[Saved data entries]

BEGIN

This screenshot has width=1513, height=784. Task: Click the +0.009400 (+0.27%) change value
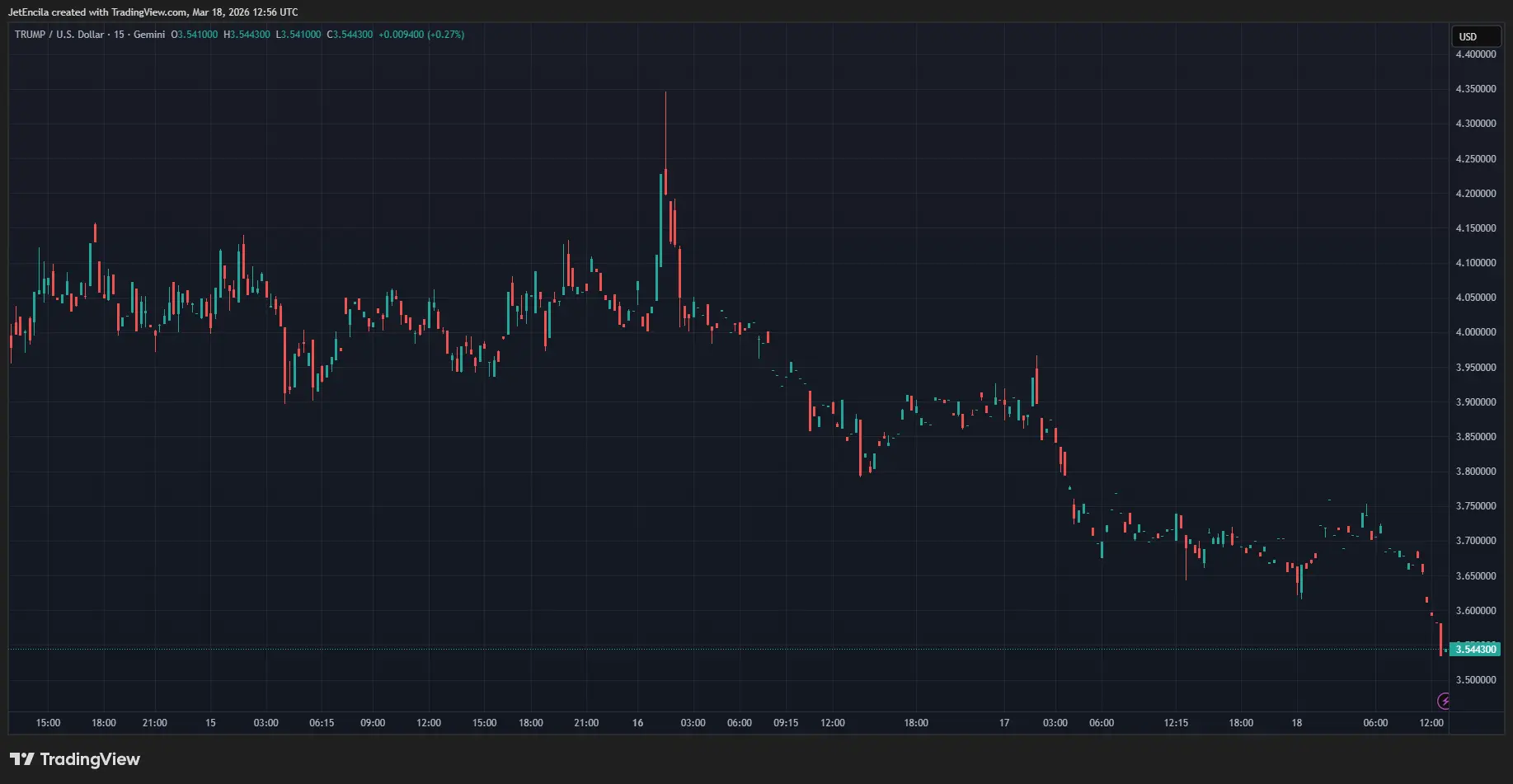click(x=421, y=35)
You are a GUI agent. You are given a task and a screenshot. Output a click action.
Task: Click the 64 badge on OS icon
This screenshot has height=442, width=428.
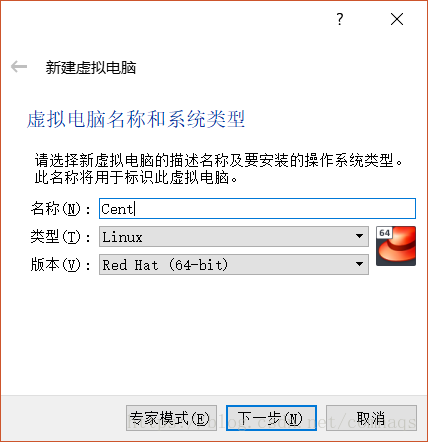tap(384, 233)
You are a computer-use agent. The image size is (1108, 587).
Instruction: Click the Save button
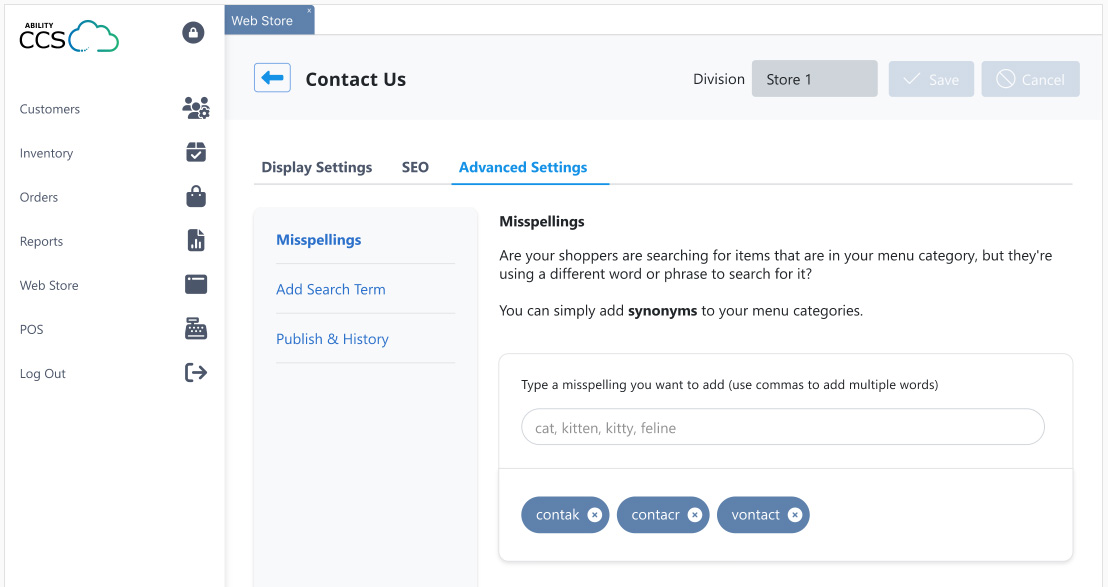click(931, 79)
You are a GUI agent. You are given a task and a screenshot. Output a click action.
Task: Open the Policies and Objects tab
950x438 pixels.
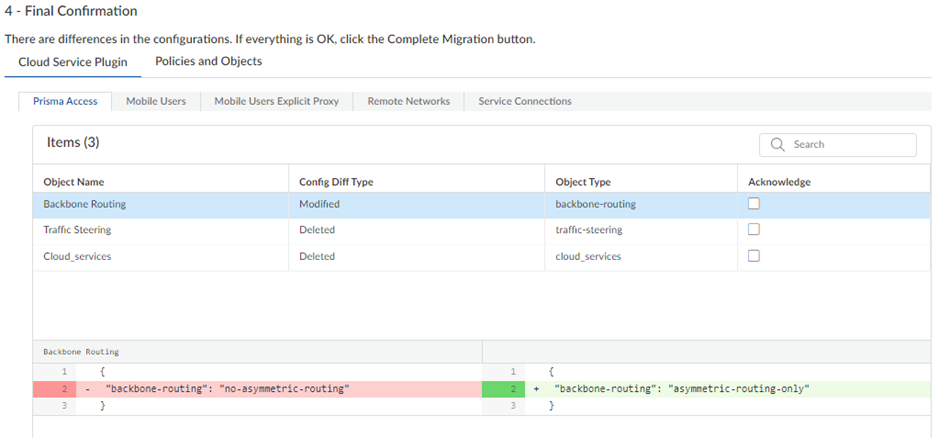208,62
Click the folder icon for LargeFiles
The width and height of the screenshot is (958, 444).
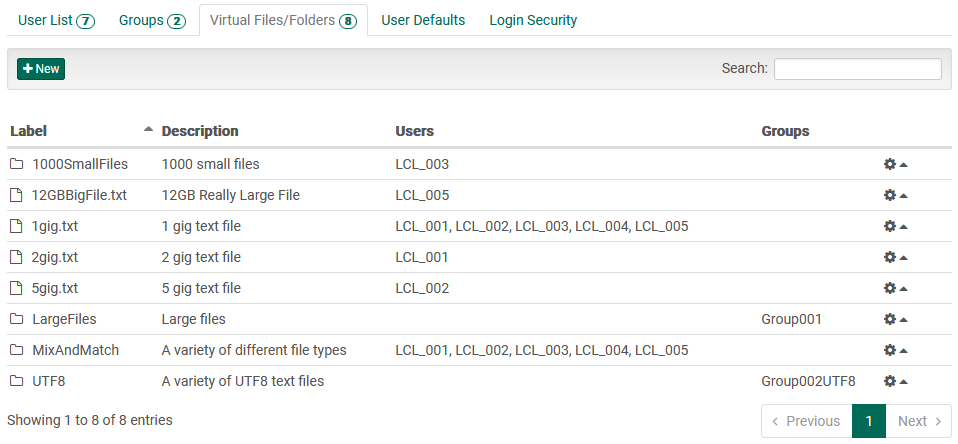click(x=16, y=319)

END
BEGIN

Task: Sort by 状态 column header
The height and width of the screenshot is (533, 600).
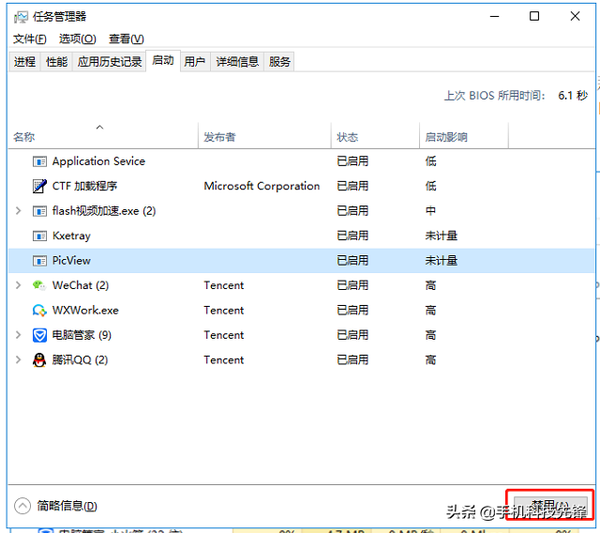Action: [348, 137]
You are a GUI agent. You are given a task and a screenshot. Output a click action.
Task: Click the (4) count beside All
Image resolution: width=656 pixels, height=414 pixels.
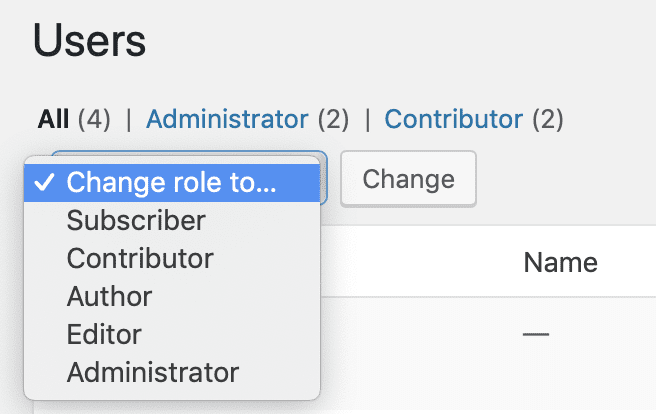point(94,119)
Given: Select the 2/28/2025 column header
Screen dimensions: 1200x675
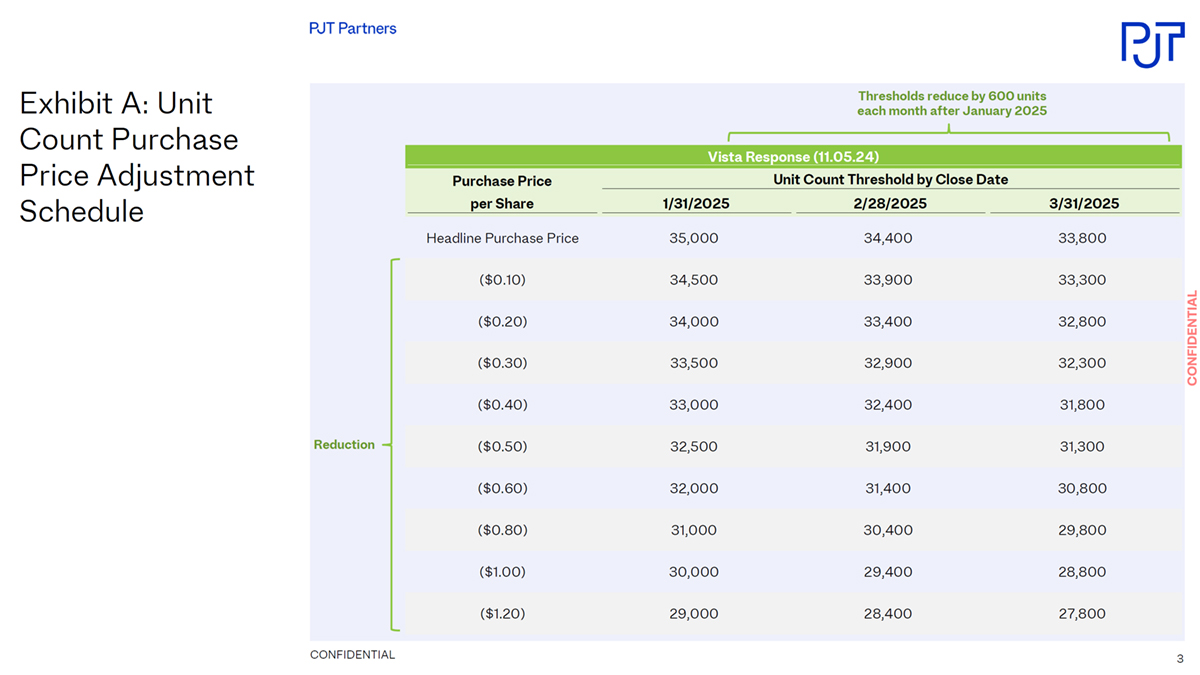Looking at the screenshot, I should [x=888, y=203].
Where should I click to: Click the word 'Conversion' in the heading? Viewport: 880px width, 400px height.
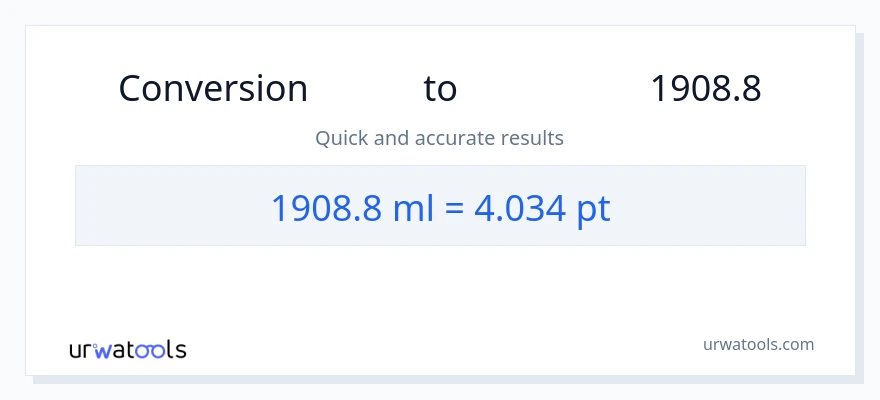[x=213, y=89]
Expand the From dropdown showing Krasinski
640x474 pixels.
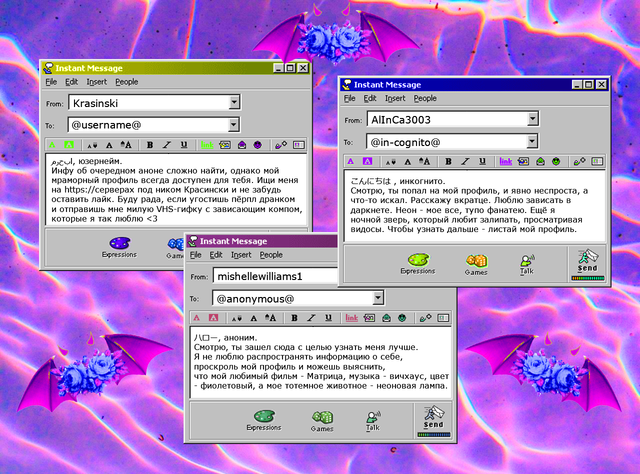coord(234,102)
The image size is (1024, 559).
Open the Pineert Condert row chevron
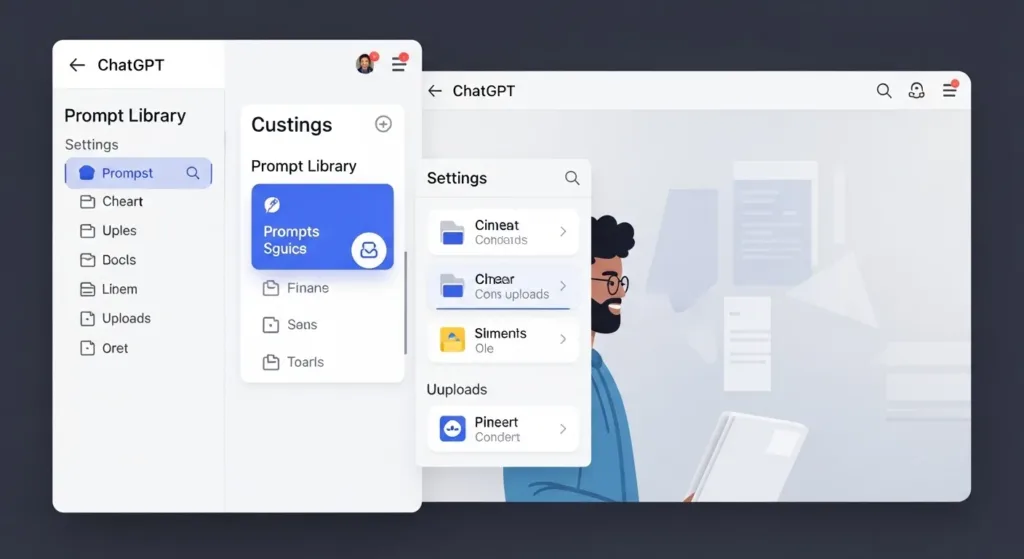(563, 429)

END

(Problem details)
Write down every line of the data above that includes the string "size".

(Solution)
You are a computer-use agent. The image size is (1108, 587).
The image size is (1024, 559).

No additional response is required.